I posted it as a gist [http://gist.github.com/270117]



You should be able to just copy and paste it into a scala 2.8 interpreter
This yields a result of:

(ideal = 1000000.0, actual = 999880, uniqueRatio = 0.99988)
meaning a collision rate < .1%

Possible Collision Issue with Product.hashCode

First Off I am no expert at hashing algo's & perhaps this is some sort of Birthday Problem so I am not sure if what I am pointing out is actually a big issue. It would be interesting to see what would happen on a project that uses large hash maps with Products in it if the distribution at the bottom was improved.

Quick Summary:
Right now it seems like the hashCode for Products of Arity N is the same regardless of the actual class implementing it & that it doesn't distribute very well:


case class Point(x : Int, y : Int)
case class Point2(x : Int, y : Int)
(1,2).hashCode == Point(1,2).hashCode == Point2(1,2).hashCode == 3405



Welcome to Scala version 2.8.0.r20331-b20100101020206 (Java HotSpot(TM) 64-Bit Server VM, Java 1.6.0_15).
List((1,2), (2,1), Point(1,2), Point(2,1), Point2(1,2), Point2(2,1)).map(_.hashCode)
res0: List[Int] = List(3405, 3445, 3405, 3445, 3405, 3445)


In a little more depth: I think this behavior is much better than in 2.7.5 where the ordering of the product elements did not affect the hashCode. (Point(x,y) would clash with Point(y,x))

in 2.7.5:

res0: List[Int] = List(1838716253, 1838716293, -1163646902, -1163646862, -270917823, -270917783)

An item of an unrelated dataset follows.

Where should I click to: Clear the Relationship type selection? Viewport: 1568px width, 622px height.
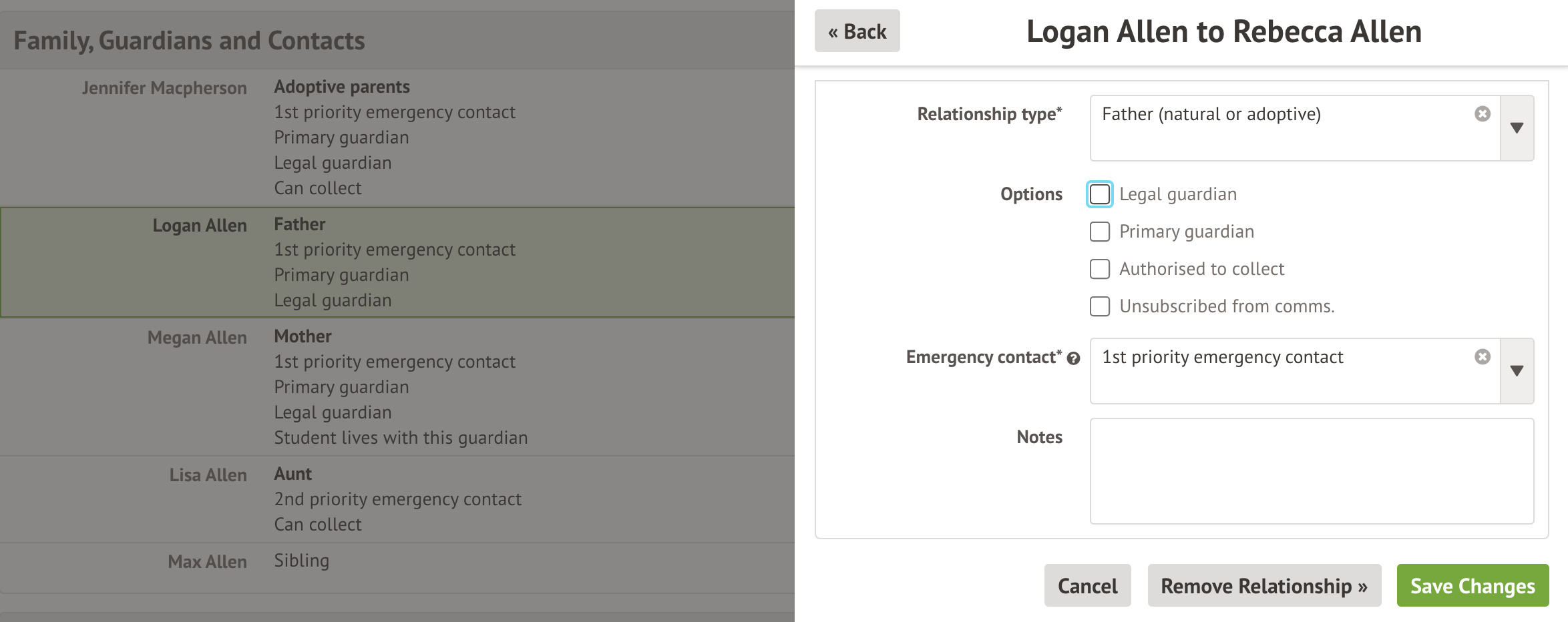tap(1482, 114)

Digging a little further on what this means for a distribution =>

Keep in mind that a big problem is that java's Integer.hashCode == the number being hashed, which is going to cause problems.

Using this code to get rudimentary collision distribution:


val tot = 500
val ideal = tot * tot * 1.0
val hashes = (for(x <- -(tot/2) until (tot/2); y <- -(tot/2) until (tot/2)) yield (x,y).hashCode ).toList
val hset = Set() ++ hashes
val hsSize = hset.size
val hlSize = hashes.removeDuplicates.size
println((ideal, hsSize, hsSize/ideal, hlSize, hlSize/ideal))


Here is the 2.7.5 result (takes a few minutes on a Core i7 920, removeDuplicates is terribly slow):

(250000.0, 20959,0.083836,20959,0.083836)


and Here is the 2.8 nightly result (surprisingly the same distribution, that takes only a few seconds):

(250000.0, 20959,0.083836,20959,0.083836)

Both cases are going to collide 90+% of the time (notice that changing tot to 100 reduces the collision % quite significantly so I suspect there is a quadratic relationship at play here)

Running with a tot =100 gives:
(10000.0,4159,0.4159,4159,0.4159)
Still a 58% collide rate, but a lot better than the larger case.

Finally for the 3 Tuple cases with tot = 100
(1000000.0,170578,0.170578,170578,0.170578)


Perhaps I should look into a better case than just integers to see what the collision rates actually are like.